Guitar: In looping, an acoustic guitar is all that is needed for the rawest of loops. Apart from being an acoustic guitar, effects can be applied to it through pedals or in built effects to turn it into a bass guitar or electric guitar. Note that some effects won’t work to well (in terms of feedback and resonance) with an acoustic, so experiment around with these effects. An acoustic guitar can also work well in creating percussive layers.

Depending on what part of the guitar’s body you hit, scratch or rub, you can achieve different sounds, with enough variety to create complex percussion. This can include tapping the bridge to get a bass drum sound, the neck to get a snare sound, the lower body to get a bongo sound, knocking the bottom edge to get a click, and rubbing you hand over the stings to get a shaker sound. If you want more dynamic sounds, effects can be applied.
I personally predominantly use only an acoustic guitar when looping, as I can achieve all the sounds I want with only one instrument.

Keyboard or Drumpad: if you want you sounds to be even more specific and accurate, you can plug in an additional keyboard of drumpad. Keyboards with multiple inbuilt effects can provide you with an orchestra of instruments to play around with.

Longer keyboards give you a wider range of notes, but can be a hassle to move around, while smaller keyboards don’t have the immediate range, but are easier and can get the job down for simple chord accompaniments. Drum pads, for you drummers, can be programmed with whatever drums components you desire, meaning you can produce the sound of a kit, without the requirement of bringing an actual kit.

Microphone: If you, however, want a wider range of instruments, played in the rawest sense, using a microphone can be a versatile option. While it can be used for vocals, it can also be used to record the sound from instruments that can be plugged in, such as a harmonica, melodica, trumpet, tambourine, egg shaker or kazoo (I’ve seen it work, trust me).

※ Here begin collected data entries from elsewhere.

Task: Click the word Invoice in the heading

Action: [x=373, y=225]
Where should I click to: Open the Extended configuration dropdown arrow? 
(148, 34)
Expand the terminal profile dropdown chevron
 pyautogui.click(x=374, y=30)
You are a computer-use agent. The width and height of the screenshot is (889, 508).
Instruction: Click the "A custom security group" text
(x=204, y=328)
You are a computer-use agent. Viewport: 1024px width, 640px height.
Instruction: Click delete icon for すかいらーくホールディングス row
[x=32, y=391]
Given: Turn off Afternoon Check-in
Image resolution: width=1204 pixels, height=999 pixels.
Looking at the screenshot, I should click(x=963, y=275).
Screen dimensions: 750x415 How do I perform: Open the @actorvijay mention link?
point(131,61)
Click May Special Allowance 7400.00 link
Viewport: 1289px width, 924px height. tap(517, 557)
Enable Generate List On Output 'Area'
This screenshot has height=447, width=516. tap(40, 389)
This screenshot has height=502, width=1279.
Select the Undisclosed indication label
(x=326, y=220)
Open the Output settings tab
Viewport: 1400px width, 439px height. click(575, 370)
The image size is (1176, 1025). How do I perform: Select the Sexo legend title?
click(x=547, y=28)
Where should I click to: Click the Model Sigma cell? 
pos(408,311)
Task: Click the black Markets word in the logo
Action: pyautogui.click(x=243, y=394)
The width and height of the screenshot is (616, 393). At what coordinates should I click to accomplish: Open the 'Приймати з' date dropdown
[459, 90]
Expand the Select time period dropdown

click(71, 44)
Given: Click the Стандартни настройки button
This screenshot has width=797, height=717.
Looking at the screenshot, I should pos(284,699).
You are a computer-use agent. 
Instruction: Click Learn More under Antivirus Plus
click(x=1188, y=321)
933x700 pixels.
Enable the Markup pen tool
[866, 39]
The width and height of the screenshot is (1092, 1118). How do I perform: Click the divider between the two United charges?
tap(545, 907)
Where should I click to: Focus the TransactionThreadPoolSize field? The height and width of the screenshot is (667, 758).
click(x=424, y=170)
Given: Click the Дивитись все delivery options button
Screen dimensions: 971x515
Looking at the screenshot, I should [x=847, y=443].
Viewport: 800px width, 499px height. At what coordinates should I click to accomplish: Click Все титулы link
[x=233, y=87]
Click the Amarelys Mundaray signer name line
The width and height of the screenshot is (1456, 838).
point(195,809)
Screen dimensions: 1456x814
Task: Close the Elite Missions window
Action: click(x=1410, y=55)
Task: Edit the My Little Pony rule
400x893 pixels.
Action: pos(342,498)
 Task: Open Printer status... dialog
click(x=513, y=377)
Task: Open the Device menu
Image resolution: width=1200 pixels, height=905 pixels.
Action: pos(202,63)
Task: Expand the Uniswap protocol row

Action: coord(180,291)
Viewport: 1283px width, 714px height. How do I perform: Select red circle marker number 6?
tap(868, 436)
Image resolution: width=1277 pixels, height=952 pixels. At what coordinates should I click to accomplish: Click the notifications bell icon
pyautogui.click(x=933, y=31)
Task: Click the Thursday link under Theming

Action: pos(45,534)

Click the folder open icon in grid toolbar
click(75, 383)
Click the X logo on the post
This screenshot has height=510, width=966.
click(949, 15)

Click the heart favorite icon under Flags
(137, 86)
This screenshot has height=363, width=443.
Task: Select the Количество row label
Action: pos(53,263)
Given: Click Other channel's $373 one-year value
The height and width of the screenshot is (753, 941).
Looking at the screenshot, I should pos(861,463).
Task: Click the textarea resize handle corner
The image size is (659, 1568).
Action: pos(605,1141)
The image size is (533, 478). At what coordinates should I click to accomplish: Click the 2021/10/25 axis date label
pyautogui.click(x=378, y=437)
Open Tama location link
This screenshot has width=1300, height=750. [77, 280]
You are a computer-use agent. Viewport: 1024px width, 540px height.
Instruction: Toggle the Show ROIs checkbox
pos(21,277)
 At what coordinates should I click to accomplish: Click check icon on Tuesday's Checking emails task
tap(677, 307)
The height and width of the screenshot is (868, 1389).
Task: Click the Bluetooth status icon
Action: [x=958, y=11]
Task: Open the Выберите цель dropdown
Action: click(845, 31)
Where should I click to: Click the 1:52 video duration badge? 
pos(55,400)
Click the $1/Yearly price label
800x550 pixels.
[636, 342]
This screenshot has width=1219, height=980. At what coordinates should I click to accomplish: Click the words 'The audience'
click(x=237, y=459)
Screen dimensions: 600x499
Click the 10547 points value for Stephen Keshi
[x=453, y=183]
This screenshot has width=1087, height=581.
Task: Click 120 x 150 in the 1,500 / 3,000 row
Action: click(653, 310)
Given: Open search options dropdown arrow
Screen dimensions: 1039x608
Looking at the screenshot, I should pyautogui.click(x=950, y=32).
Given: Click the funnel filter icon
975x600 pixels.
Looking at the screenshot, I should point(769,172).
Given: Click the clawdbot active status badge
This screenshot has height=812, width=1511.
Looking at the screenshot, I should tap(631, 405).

In this sense you are only limited to how many instruments you can have with you on hand. For personal recording, you can have as many instruments as possible, but for live performance, consider how much space you have, and what you can achieve with other instruments

So there you have it, hurdles that every loop artist faces, but can easily be overcome. While getting perfect loops can prove difficult at first, following these tips will help you overcome whatever challenges you face, and make you looping sound as good as a fully recorded song!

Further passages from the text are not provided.